=== PROBLEM STATEMENT ===
Print the rows below verbatim, from the line containing "Open the print function via 打印" to the line containing "Looking at the screenshot, I should coord(181,182).", including both of those lines.

=== RECORDS FOR THIS TASK ===
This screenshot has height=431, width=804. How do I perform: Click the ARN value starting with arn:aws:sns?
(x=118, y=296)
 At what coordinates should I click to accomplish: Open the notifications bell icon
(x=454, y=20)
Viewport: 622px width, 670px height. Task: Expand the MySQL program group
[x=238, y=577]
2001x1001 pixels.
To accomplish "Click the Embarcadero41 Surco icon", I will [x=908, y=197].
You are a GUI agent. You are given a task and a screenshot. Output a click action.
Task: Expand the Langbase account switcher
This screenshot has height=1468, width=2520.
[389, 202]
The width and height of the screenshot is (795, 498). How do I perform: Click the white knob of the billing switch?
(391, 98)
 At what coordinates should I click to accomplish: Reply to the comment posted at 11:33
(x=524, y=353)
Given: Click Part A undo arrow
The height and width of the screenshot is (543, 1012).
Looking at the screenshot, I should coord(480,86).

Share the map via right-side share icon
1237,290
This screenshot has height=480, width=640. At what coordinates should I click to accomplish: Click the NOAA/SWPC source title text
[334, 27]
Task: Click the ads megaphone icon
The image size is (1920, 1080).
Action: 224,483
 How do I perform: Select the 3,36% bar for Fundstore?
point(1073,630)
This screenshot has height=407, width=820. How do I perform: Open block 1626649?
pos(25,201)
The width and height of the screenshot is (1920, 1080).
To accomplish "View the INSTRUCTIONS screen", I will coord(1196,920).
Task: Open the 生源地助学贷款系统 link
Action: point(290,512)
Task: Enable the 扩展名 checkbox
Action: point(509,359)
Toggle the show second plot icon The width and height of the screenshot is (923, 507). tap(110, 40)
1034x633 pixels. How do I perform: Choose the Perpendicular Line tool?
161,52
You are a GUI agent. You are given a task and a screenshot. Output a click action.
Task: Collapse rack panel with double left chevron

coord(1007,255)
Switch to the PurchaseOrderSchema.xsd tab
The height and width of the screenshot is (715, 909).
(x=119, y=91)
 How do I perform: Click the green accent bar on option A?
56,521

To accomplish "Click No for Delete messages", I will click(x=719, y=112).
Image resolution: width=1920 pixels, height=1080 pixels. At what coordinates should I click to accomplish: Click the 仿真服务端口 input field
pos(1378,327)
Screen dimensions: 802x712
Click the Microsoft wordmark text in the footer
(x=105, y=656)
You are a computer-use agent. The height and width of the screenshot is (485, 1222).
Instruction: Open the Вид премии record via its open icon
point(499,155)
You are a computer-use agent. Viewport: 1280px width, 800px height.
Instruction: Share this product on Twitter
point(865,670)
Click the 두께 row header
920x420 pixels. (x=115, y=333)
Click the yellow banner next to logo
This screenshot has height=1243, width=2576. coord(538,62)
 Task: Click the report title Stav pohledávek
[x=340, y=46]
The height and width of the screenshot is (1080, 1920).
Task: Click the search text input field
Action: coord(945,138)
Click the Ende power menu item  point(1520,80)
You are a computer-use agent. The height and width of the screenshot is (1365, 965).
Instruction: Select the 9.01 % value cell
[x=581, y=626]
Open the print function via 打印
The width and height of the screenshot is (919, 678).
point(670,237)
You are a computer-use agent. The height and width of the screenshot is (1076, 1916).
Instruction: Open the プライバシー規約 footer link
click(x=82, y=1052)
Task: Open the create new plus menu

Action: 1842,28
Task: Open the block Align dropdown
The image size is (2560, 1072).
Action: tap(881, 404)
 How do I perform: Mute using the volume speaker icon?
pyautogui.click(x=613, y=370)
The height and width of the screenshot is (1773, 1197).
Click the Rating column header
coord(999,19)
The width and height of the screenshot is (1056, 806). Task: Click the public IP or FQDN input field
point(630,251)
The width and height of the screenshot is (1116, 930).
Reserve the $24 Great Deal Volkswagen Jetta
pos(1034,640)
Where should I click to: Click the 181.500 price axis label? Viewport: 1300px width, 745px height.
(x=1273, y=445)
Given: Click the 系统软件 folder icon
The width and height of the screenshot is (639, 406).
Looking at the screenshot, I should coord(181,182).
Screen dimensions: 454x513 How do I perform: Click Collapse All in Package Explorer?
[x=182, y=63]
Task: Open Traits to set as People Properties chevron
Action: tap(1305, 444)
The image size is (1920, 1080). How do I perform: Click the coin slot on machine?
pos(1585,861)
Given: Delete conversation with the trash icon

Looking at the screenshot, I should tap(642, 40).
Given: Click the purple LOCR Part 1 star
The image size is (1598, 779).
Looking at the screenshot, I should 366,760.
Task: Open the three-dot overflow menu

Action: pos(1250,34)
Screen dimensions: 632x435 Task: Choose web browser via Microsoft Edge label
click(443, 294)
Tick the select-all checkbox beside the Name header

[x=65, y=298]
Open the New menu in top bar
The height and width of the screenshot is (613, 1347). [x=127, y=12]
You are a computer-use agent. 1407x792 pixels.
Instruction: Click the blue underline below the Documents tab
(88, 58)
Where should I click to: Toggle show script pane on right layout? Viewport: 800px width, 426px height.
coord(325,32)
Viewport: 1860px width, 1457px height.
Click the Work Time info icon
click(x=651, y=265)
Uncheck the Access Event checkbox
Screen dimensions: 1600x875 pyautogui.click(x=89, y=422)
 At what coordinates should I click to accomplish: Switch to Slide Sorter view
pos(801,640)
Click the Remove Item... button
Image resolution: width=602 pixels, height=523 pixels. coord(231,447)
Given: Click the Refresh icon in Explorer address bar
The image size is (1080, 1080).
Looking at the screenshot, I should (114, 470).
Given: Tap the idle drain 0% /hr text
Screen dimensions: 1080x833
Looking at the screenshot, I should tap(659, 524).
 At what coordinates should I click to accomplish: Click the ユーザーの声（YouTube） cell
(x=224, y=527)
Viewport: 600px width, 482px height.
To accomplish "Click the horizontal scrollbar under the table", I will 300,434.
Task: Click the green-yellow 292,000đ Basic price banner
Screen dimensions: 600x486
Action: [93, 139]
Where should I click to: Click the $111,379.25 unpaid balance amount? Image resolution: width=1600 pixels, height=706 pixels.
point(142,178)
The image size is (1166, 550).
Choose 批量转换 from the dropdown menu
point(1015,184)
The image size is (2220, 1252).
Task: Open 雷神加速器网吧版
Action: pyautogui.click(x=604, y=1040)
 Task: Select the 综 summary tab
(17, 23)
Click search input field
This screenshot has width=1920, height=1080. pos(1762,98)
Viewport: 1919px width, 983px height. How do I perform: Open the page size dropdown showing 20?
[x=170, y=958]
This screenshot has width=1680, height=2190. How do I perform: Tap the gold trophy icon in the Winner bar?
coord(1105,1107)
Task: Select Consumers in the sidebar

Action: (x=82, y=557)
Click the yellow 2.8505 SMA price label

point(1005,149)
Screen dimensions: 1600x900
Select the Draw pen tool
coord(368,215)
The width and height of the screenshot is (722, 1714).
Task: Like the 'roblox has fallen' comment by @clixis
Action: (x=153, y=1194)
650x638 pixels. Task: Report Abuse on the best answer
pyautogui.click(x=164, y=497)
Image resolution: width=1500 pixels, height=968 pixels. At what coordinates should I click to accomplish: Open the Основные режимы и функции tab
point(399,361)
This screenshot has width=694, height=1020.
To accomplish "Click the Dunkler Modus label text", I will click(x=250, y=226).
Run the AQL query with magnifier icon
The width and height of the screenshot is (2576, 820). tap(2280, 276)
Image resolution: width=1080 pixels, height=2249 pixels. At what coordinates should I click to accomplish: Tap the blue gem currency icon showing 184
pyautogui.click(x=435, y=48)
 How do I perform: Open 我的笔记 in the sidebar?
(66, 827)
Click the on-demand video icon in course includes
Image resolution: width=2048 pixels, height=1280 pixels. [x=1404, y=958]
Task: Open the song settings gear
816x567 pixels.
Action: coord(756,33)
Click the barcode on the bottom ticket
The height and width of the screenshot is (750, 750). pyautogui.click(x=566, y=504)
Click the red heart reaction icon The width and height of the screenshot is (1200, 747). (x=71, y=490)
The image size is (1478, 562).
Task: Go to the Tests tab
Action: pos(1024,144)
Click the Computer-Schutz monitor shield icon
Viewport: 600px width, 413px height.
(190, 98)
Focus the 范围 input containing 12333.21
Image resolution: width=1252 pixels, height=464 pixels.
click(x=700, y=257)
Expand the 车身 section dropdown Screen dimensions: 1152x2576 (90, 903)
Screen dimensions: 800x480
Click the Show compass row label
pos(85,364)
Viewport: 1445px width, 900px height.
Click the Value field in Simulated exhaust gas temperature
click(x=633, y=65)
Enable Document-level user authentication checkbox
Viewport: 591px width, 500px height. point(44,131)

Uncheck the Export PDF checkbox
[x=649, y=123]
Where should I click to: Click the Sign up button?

=== RESULT FOR THIS TASK ===
Open the print function via 打印
The width and height of the screenshot is (919, 678).
point(670,237)
You are a computer-use agent. The height and width of the screenshot is (1076, 1916).
Instruction: Open the プライバシー規約 footer link
click(x=82, y=1052)
Task: Open the create new plus menu

Action: 1842,28
Task: Open the block Align dropdown
The image size is (2560, 1072).
Action: tap(881, 404)
 How do I perform: Mute using the volume speaker icon?
pyautogui.click(x=613, y=370)
The height and width of the screenshot is (1773, 1197).
Click the Rating column header
coord(999,19)
The width and height of the screenshot is (1056, 806). Task: Click the public IP or FQDN input field
point(630,251)
The width and height of the screenshot is (1116, 930).
Reserve the $24 Great Deal Volkswagen Jetta
pos(1034,640)
Where should I click to: Click the 181.500 price axis label? Viewport: 1300px width, 745px height.
(x=1273, y=445)
Given: Click the 系统软件 folder icon
The width and height of the screenshot is (639, 406).
Looking at the screenshot, I should coord(181,182).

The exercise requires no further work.